Agama | 2024-09-02 15:54:00

Ibrahim bin Adham adalah seorang raja dari kota Balkh, sebuah kota yang dikenal sebagai pusat ilmu dan kebudayaan pada masanya dan sekarang menjadi bagian dari negara Afghanistan. Ibrahim pada mulanya hidup dalam kemewahan dan kemegahan sebagai seorang raja, dikelilingi oleh harta benda, kekuasaan, dan segala kenikmatan duniawi.

Namun, meskipun ia memiliki segala yang diinginkan oleh banyak orang, hatinya selalu merasa kosong dan gelisah.

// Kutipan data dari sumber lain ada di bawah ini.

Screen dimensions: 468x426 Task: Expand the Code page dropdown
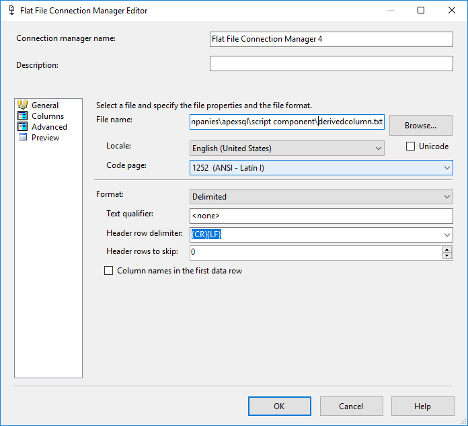446,167
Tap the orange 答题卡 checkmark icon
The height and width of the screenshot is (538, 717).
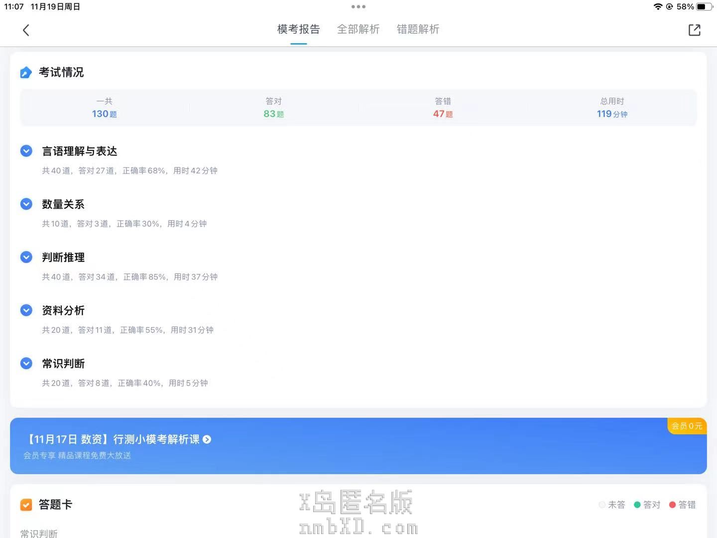26,505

Suatu malam, ketika Ibrahim sedang beristirahat di istananya yang luas dan indah, ia mendengar suara dari atap istana. Suara itu berbunyi:

"Wahai Ibrahim, apakah engkau diciptakan untuk ini? Apakah ini tujuan hidupmu?"

Ibrahim terbangun dengan kaget dan mencoba memahami makna dari suara tersebut. Namun, ia tidak menemukan jawaban dan kembali tidur.

Keesokan harinya, kegelisahan masih menyelimuti hatinya. Ibrahim memutuskan untuk pergi berburu, sebuah kegiatan yang biasa dilakukannya untuk menghilangkan kegelisahan. Ia mengambil kuda dan senjatanya, lalu pergi ke hutan.

Di tengah perburuannya, ia melihat seekor rusa dan segera mengejarnya. Namun, ketika ia hampir berhasil menangkap rusa itu, rusa tersebut menoleh dan berbicara kepadanya:

"Wahai Ibrahim, apakah engkau diciptakan untuk ini? Apakah ini tujuan hidupmu?"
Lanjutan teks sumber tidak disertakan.